___ DATA EXTRACT ___

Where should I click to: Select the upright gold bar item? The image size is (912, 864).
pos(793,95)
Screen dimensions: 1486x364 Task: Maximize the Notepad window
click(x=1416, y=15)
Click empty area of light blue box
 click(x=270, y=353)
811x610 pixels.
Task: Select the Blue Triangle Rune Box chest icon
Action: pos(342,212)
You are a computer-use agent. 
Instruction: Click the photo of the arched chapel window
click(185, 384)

___
___ DATA EXTRACT ___

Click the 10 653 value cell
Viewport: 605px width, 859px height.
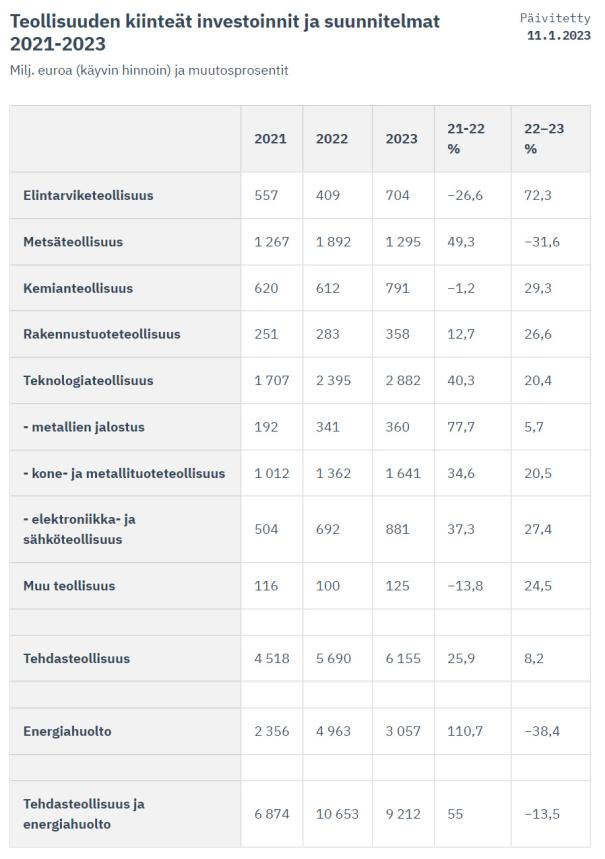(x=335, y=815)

___

### TASK INSTRUCTIONS
Within the listing above, locate the line containing "Where should I" and the line containing "You are a computer-use agent.". Reproduce those two lines and all lines between them exactly, with nothing added.

### RESULT OF THIS TASK
Where should I click to: Select the upright gold bar item? The image size is (912, 864).
pos(793,95)
Screen dimensions: 1486x364 Task: Maximize the Notepad window
click(x=1416, y=15)
Click empty area of light blue box
 click(x=270, y=353)
811x610 pixels.
Task: Select the Blue Triangle Rune Box chest icon
Action: pos(342,212)
You are a computer-use agent. 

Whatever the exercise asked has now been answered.